One of the key modifications to be made is the introduction of
further discounts in addition to those on the recoverable value of
collateral, as well as the prolongation of the assumed time taken
to recover this collateral. In modifying its provisioning
assumptions, the Group has given consideration to its strategy for
reducing delinquent loans, as well as other available evidence. The
changes being adopted reflect an increased level of conservatism
within an acceptable range and are expected to position cash
coverage levels near 50% of non-performing exposures (as per the
European Banking Authority's definition, "NPEs").
These changes are expected to result in increased provisions of
c.EUR500 mn in excess of previous guidance and in a reduction in
the level of Deferred Tax Assets (DTA) of c.EUR60 mn. The Group
intends to reflect these incremental adjustments in its First Half
2017 Financial Results to be announced on 29 August 2017.

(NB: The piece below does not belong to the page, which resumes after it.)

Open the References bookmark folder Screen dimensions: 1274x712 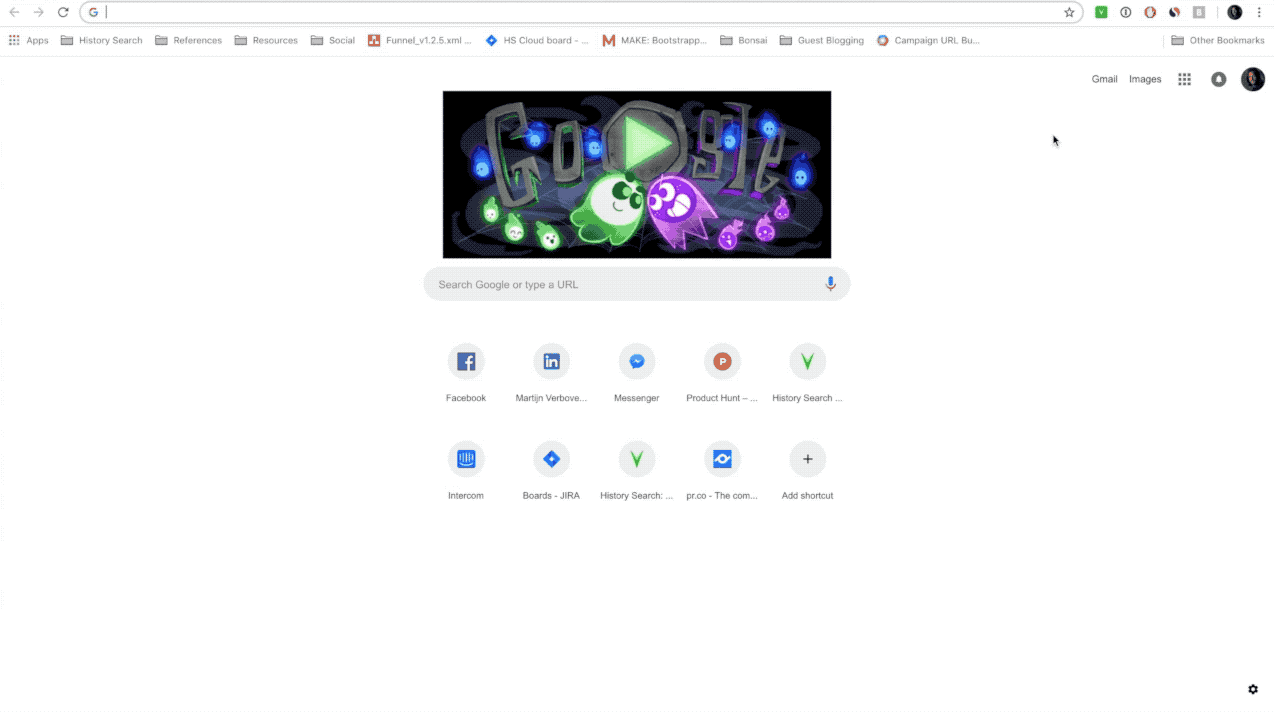click(188, 40)
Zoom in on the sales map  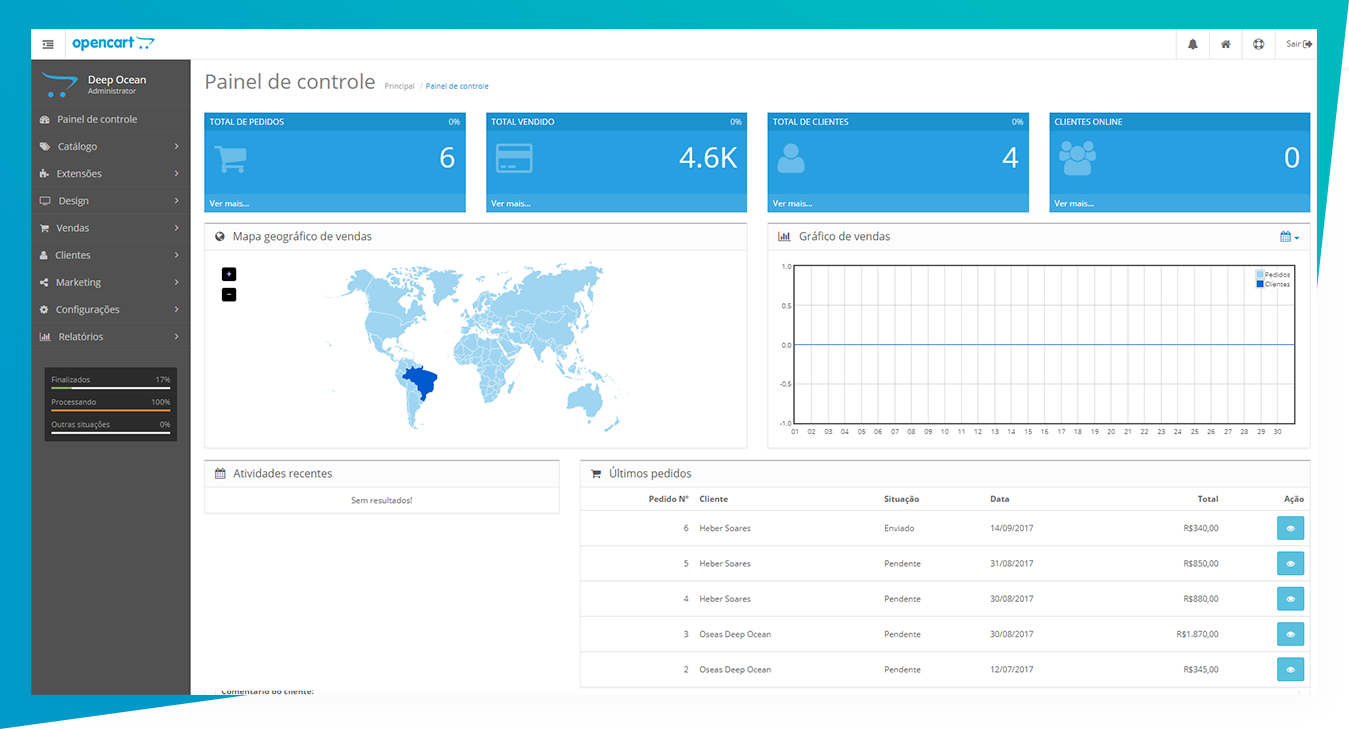pyautogui.click(x=229, y=274)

Previously, the Group had guided that it anticipated a near-zero
result for the full year with its operating profits being utilised
to support further balance sheet de-risking. As a result of these
changes to provisioning assumptions and the consequential
additional provision charge, the Group expects to announce First
Half 2017 Financial Results with a loss of c.EUR550 mn. In line
with previous guidance, the Group expects its operating profits in
the second half of 2017 to be utilised to further de-risk its
balance sheet.
As a result of the increased balance sheet provisions, the
provision coverage level on NPEs as at 30 June 2017 is expected to
increase to c.48%(1) from c.42% as at 31 March 2017. The
Group's
Common Equity Tier 1 (CET1) ratio and Total Capital ratio as at
30 June 2017 (transitional basis) are expected to be reduced to
c.12.3%(1) and c.13.7%(1) , respectively, but they will continue to
be in excess
of the current regulatory minimum requirements of 9.5% and
13.0%, respectively.
For the past four quarters, the Group has utilised substantially
all its ongoing operating profits to the de-risking of its balance
sheet and this was expected to continue for some quarters to come.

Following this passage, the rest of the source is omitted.